EMMANUEL DEFOULOY, Brussels | Wednesday
FOUR Rwandans, including two Roman Catholic nuns, have gone on trial in Belgium for their part in the 1994 massacre of an estimated 800_000 Tutsis and moderate Hutus in the central African state.
Vincent Ntezimana, 39, Alphonse Higaniro, 51, and nuns Consolata Mukangango, 42, and Julienne Mukabutera, 36, are charged with genocide.
All four, Belgian residents, surrendered voluntarily and have pleaded not guilty to the charges, based on a 1993 law that enables Belgian courts to try human rights atrocities committed abroad.

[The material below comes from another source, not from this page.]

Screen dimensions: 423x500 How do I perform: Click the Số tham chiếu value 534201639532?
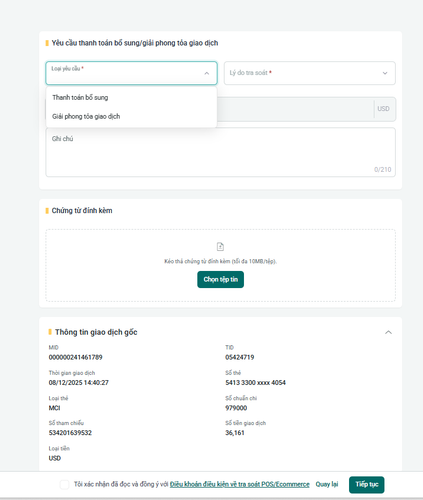click(70, 433)
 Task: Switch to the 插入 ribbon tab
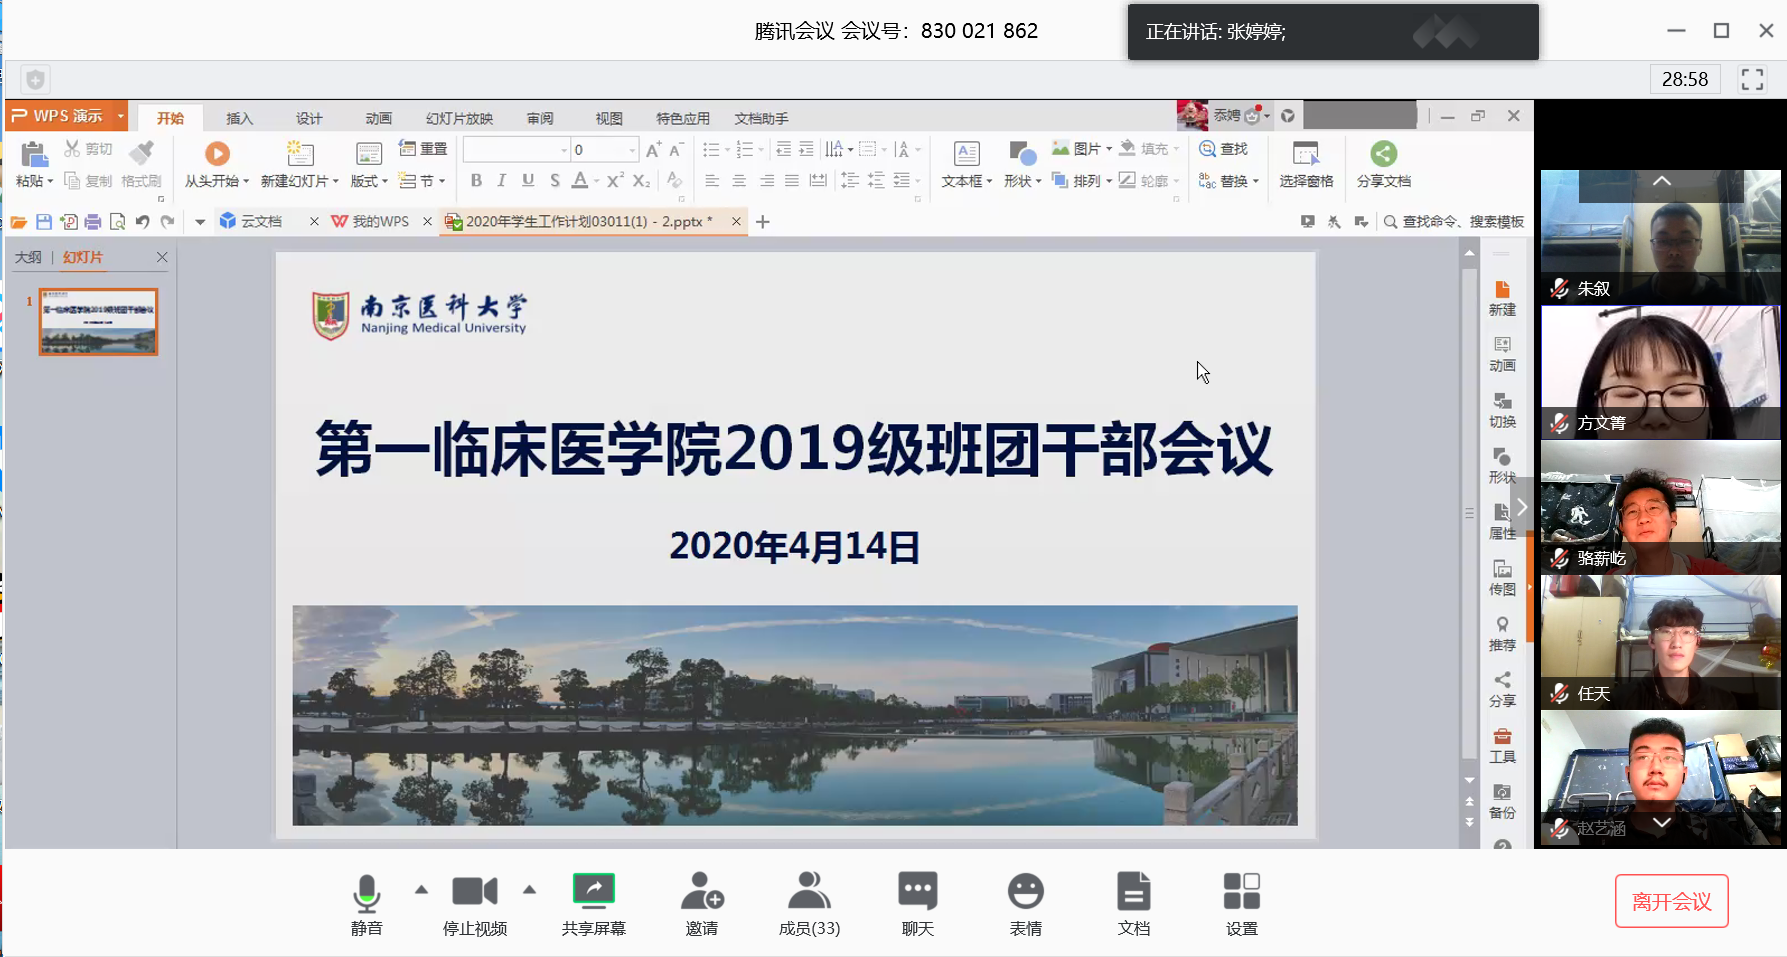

If convicted on the charges – “serious violations of international humanitarian rights” – they face a maximum sentence of life imprisonment.
The trial marks the first time that a civilian jury outside Rwanda has tried suspects for genocide.
Ntezimana, a university professor, and Higaniro, a former minister and businessman, are suspected of inciting and organising the slaying of Tutsis in the Butare region.
Mukangango (Sister Gertrude) and Mukabutera (Sister Maria Kisito) are suspected of handing over several thousand people who took refuge in the Sovu convent to the Hutu killers.
Sister Gertrude was the mother superior at the convent.
Troops of Rwanda’s then Hutu army systematically slaughtered minority Tutsis and moderate Hutus in the genocide between April and July 1994 before the mainly Tutsi Rwandan Patriotic Front seized power and ended the massacres.
Lawyers for Higaniro promptly challenged the legal competency of Belgian justice in the matter, arguing that their client had already been appeared before the UN’s Rwanda tribunal.
Lawyers for the nuns disputed 62 pages of written testimony from Emmanuel Rekeharo, militia leader in the Sovu area during the genocide, on grounds that he cannot personally appear before the trial.
Rekeharo now is behind bars in Rwanda, under a death sentence.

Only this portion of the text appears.